Extracted information:
··········
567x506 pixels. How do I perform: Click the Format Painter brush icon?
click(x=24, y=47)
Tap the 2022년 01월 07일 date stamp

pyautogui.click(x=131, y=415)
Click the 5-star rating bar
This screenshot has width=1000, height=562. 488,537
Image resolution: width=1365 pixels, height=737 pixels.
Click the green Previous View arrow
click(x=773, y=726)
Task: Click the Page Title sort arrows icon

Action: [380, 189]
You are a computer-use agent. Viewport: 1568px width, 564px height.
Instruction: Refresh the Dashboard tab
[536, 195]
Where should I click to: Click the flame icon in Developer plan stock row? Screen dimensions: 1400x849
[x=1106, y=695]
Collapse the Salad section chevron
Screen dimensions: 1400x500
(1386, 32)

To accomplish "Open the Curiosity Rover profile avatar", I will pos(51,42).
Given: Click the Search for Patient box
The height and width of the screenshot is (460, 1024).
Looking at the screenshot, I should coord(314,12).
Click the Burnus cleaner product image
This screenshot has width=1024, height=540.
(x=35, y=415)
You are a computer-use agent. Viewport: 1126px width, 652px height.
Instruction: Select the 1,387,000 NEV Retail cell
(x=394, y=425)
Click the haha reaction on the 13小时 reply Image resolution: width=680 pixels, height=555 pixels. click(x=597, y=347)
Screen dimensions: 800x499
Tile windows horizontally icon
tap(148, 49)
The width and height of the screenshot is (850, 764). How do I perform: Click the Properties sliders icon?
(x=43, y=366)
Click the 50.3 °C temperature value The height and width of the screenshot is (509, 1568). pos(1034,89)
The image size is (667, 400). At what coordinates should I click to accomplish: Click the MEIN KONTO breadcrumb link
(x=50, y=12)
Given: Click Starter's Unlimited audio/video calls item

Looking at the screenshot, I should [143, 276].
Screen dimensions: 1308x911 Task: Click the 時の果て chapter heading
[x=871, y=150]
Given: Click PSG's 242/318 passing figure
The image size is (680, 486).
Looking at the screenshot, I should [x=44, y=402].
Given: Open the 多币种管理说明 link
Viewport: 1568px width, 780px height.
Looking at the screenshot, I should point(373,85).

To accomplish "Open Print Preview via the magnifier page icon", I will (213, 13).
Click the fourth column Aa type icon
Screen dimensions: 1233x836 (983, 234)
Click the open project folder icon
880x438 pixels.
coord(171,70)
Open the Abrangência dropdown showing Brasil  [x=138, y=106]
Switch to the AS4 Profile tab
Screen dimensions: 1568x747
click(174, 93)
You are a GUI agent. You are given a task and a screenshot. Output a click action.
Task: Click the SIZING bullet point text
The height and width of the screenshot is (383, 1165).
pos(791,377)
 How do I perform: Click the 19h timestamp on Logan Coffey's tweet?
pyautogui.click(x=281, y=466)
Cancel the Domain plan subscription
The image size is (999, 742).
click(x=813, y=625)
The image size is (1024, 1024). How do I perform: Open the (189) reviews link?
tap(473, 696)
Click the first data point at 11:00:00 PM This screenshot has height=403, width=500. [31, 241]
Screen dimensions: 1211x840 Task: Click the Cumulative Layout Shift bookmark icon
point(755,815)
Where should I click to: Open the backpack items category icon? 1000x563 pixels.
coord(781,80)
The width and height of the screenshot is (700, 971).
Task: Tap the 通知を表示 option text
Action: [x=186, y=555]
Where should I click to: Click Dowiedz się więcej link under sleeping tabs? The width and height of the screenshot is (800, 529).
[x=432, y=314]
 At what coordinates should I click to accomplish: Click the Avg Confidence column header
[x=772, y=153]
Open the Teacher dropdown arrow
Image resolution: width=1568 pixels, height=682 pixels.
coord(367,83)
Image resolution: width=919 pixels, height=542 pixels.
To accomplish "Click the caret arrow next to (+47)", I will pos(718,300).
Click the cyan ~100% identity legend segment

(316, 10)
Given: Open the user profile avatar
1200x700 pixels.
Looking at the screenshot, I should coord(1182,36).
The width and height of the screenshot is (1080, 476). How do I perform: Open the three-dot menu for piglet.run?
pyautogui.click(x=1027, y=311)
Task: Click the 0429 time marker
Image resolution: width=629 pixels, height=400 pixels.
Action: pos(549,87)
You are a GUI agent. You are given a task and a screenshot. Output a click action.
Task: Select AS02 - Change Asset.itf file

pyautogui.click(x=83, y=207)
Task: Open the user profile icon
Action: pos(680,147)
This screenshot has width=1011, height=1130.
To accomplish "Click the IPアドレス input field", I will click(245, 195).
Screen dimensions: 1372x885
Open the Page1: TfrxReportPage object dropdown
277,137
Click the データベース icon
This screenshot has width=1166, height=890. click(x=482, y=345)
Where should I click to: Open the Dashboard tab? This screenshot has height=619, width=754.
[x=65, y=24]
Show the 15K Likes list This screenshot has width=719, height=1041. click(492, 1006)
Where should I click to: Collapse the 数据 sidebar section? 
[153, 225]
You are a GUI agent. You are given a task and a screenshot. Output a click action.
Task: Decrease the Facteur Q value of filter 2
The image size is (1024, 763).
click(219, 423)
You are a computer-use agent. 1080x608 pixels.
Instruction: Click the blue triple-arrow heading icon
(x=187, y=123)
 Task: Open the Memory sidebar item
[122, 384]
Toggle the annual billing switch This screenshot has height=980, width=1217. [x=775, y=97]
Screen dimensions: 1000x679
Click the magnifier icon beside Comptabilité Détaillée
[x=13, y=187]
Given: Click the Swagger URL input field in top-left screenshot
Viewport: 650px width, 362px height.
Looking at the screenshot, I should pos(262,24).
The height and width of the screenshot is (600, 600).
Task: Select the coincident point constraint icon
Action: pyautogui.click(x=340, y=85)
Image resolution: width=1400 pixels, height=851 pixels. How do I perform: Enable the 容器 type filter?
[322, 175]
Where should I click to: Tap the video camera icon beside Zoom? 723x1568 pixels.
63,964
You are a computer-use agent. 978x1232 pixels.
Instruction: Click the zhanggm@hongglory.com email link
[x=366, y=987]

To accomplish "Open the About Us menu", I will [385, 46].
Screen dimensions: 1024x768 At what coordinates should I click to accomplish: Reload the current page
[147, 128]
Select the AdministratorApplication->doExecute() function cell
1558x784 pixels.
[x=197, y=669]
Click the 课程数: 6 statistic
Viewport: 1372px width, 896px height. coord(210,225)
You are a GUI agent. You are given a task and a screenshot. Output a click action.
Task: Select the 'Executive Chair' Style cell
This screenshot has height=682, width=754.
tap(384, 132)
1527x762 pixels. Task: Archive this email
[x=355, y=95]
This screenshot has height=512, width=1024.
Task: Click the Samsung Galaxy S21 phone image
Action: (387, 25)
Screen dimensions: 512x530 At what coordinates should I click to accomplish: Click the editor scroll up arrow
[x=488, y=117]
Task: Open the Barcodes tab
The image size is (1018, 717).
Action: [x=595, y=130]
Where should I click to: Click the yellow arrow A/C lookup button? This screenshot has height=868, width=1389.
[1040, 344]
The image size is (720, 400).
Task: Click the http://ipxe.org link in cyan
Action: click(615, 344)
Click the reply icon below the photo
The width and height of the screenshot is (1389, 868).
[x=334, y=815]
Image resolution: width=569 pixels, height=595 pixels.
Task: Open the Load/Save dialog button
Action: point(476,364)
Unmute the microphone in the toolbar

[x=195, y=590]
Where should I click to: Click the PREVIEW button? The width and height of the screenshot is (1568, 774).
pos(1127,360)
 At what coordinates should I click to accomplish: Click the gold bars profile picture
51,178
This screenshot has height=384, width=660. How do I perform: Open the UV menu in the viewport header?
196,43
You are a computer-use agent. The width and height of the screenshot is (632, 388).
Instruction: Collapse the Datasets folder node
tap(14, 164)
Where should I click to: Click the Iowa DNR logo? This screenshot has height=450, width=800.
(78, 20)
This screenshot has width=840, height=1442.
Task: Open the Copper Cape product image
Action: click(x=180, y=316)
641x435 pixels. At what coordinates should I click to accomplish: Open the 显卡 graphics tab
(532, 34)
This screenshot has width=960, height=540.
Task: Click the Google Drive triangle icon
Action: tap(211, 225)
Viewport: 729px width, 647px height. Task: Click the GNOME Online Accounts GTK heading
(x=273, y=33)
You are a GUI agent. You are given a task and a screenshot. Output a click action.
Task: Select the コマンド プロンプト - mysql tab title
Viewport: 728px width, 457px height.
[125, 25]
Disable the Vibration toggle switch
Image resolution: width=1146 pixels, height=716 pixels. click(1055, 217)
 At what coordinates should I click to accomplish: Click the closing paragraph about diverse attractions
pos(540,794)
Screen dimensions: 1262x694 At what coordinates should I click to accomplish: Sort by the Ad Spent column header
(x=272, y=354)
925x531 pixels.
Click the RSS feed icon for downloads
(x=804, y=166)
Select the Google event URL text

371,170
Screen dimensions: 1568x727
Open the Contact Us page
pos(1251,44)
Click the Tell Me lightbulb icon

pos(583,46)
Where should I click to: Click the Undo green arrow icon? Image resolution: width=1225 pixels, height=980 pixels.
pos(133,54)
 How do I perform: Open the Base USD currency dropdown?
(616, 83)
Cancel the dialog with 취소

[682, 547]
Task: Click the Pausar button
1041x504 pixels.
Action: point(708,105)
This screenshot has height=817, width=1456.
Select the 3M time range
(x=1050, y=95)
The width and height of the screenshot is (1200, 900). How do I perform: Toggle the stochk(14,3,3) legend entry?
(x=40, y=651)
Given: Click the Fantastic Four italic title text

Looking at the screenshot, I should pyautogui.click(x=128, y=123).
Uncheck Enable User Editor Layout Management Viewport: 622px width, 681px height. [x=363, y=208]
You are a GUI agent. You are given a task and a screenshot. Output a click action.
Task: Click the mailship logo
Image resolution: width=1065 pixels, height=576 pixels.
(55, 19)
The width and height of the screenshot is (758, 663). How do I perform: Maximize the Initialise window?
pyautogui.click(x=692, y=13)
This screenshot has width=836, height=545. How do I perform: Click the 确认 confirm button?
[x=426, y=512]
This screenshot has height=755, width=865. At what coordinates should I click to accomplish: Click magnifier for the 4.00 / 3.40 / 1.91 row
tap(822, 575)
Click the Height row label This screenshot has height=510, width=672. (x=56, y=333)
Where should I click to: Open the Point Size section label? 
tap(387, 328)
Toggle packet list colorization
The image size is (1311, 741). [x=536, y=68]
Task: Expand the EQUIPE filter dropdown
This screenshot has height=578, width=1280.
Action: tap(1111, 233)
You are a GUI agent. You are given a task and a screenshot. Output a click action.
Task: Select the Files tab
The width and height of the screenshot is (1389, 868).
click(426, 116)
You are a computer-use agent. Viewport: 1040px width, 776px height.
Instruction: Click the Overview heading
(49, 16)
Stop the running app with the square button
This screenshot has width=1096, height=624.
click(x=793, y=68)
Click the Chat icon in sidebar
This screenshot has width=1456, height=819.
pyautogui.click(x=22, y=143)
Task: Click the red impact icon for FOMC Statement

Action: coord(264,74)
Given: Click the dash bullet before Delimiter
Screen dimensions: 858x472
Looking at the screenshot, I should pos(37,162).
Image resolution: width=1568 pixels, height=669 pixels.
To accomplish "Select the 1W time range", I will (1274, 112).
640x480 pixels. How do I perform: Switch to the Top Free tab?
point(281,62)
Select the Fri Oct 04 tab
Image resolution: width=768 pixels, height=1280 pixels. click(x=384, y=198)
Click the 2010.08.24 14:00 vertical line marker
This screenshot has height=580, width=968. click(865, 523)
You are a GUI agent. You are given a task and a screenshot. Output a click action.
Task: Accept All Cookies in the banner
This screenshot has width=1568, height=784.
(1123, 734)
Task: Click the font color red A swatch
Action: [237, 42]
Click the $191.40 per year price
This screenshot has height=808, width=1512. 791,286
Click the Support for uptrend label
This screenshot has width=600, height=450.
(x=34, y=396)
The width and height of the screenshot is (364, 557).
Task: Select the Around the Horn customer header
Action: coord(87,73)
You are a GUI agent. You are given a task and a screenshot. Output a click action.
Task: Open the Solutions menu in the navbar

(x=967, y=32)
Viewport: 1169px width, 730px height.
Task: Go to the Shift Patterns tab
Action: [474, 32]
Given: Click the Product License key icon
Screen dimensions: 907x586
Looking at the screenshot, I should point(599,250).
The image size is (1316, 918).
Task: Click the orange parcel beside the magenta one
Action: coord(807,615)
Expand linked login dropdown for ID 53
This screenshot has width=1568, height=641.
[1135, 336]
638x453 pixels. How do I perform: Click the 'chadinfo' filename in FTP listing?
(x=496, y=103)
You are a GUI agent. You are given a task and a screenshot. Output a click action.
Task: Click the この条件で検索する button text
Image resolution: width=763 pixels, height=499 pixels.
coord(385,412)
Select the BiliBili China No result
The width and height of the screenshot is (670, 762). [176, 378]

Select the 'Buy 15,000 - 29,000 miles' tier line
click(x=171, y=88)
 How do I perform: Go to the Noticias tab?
··········
Goal of the exercise: Each line holding the word "Expand" must be copied from the data.

Solution to this problem:
Task: Expand the EQUIPE filter dropdown
Expand linked login dropdown for ID 53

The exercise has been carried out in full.